5) We will have an implementation of exact inference in the near future for handling small problems such as these. We have been focusing on larger scale problems where exact inference is not feasible.

6) Multi-value encoding is achieved with the ! operator (i.e. HasColor(object, !color) declares that HasColor(o, c_i) is true for some c_i and HasColor(o, c_j) is false for all j != i, where c_i, c_j are of type color).

7) The definition of noisy OR from Pearl (1988) is essentially the following:
For each X_i, define an auxiliary variable U_i. If X_i = 0, then U_i = 0 with certainty. If X_i = 1, U_i = 0 with probability p_i, and U_i = 1 with probability 1 - p_i. Y is then the deterministic OR of the U_i's. In other words, each "cause" X_i fails independently with probability p_i to produce the "effect" Y. (p_i is often called the failure probability of X_i.) The resulting distribution for Y is: P(Y=0|X) = \prod_{True X_i's} p_i, P(Y=1|X) = 1 - \prod_{True X_i's} p_i.

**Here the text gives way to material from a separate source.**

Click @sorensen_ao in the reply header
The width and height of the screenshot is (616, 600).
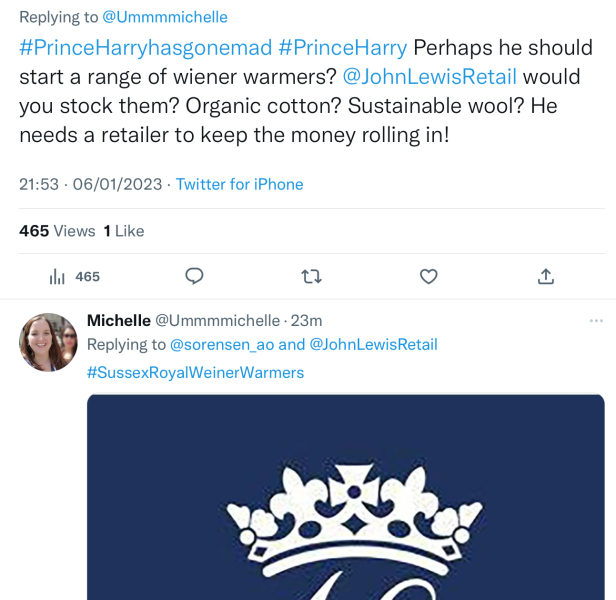tap(222, 344)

To implement this in an MLN, we need the following features and weights:
Y <=> U_1 v ... v U_n  with infinite weight.
For each (X_i,U_i), a set of features capturing P(U_i|X_i):
 !X_i ^ U_i with minus infinite weight.
 X_i ^ !U_i with weight log(p_i).
 X_i ^ U_i with weight log(1-p_i).

Now P(Y|X) = \sum{U} P(Y,U|X), where X is (X_1, ..., X_n), similarly for U, and the sum is over all states of U. A bit of algebra shows that P(Y=0|X) = \prod_{True X_i's} p_i and P(Y=1) = ..., as desired.

Sometimes a "leak node" is included, allowing Y to be true even if all the X's are false, and representing all the "causes" that we don't know about. This just corresponds to adding an extra X_0 that is always set to true.

8) We are taking a look at the last two challenge problems and will suggest reasonable encodings (or if you already have models, we can take a look at them).

Also, in bloodtype.db, I think founder(Wilhelm) should be founder(Willhelm) (it should be the same constant as in the father predicate). I also noticed that inference on the bloodtype example took much longer than I would expect. I looked at what MC-SAT was doing in each sample and the problem appears to be a hard SAT problem; either a solution was found very quickly (in less than 1000 flips) or not at all (after stopping at 1 million flips). I would suggest setting -mwsMaxSteps 1000; it speeds it up without significantly affecting the results.